A bipartisan group of eight senators and two House members led by Sen. John Thune (R-S.D.) sent a letter last week to acting Office of Management and Budget (OMB) Director Rob Fairweather warning that the designation would “harm communities across the nation.”
“If the recommendation to increase the required urbanized area population from 50,000 to 100,000 is accepted and the [metropolitan statistical area] classification is revoked, 144 communities nationwide could lose eligibility for certain federal programs,” the lawmakers wrote.
“We strongly encourage you to reject any increase in the minimum urbanized area population needed to qualify as [a metropolitan statistical area],” they added. “Adhering to this recommendation has the potential to harm communities across the nation, which we hope you take into account while considering these recommendations.”
The letter was also signed by Sen. Michael Rounds (R-S.D.), Kevin Cramer (R-N.D.), Cynthia Lummis (R-Wyo.), Mark Kelly (D-Ariz.), John Hoeven (R-N.D.) and Kyrsten Sinema (D-Ariz.) and Reps. Dusty Johnson (R-S.D.) and Adrian Smith (R-Neb.)
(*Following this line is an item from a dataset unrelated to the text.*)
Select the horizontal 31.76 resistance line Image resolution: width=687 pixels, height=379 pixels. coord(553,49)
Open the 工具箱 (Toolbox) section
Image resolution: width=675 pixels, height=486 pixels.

Hoeven sent a separate letter to OMB last Tuesday warning that the requirement would also negatively harm “many micropolitan areas on the precipice of advancing to metropolitan area status,” such as the North Dakota cities of Bismark, Grand Forks and Minot.
The Associated Press first reported the OMB’s consideration earlier this month. The news outlet noted that multiple city leaders and rural researchers have urged the office to reject the proposal.
The AP noted that the 50,000-person standard was introduced in 1950, when about half of U.S. residents lived in metro areas. Now, 86 percent of residents do.